The main thrust of the Advocate General's opinion is in line with the CJEU's recent rulings and the declared goals of the EU competition instances: Private enforcement is to be encouraged in order to foster effective competition compliance regimes of market participants.  Market participants will do well to heed this message.

If the court follows the General Advocate's recommendation, both regarding damages to non-market participants and the application of a simplified form of damages calculation, we can expect to see more public entities pursuing cartel infringers in the future. Since they are much more likely to pursue private enforcement claims against infringers than end users and will generally have sufficient funds to do so, public funders may well become central players in future private enforcement.  The total amount at stake in the underlying Austrian claim was EUR 9 million. Where the subsidies entail not only low-interest loans, but direct grants, the amounts at stake will be exponentially higher.
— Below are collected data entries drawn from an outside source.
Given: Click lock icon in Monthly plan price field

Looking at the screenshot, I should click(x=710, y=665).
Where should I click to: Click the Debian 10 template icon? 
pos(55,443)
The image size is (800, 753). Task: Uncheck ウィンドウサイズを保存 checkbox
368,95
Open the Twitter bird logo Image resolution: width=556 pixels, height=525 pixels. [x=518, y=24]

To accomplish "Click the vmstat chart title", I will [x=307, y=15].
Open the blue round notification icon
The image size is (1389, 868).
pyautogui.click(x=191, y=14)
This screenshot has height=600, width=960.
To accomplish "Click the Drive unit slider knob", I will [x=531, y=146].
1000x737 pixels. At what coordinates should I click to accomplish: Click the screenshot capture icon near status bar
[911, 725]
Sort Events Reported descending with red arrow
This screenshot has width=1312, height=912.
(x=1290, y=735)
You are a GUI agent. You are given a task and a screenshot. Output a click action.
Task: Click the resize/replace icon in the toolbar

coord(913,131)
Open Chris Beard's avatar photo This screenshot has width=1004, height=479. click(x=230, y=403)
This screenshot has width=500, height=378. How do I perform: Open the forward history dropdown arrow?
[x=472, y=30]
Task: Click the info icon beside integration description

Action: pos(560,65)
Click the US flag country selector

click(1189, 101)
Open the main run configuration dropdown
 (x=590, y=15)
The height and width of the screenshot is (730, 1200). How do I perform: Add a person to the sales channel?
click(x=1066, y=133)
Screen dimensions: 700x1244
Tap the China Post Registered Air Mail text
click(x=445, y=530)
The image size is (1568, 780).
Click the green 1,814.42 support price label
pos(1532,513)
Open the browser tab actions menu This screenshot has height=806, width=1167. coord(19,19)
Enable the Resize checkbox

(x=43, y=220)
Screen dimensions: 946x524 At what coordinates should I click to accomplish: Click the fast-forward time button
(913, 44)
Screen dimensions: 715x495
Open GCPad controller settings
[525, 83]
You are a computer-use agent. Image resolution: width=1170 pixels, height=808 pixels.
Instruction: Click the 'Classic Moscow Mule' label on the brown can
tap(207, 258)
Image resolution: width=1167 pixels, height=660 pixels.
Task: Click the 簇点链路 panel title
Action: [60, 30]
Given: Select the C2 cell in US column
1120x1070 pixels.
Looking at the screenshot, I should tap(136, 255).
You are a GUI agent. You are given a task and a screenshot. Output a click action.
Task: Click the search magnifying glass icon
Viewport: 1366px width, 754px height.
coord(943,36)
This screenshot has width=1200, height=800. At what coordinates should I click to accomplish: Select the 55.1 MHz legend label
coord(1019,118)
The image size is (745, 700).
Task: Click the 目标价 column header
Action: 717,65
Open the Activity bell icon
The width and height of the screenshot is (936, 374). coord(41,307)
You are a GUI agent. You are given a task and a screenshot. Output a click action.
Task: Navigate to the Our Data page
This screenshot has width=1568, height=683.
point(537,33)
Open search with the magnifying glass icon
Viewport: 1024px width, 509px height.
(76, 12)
Stakeholders who uncover cartel infringements within their company will need to take this additional risk into account when deciding whether to self-report to the appropriate authorities. Evidence and facts disclosed and/or uncovered in the course of the public/criminal anti-trust proceedings not only increase the risk of follow-on private enforcement proceedings, they may also be used against them in the civil proceedings, at least to some extent.

It will be interesting to follow whether the Austrian elevator cartel claim succeeds. Claims in Belgium and the Netherlands for damages against members of the elevator cartel have failed, absent sufficient proof of damage and/or clausal links.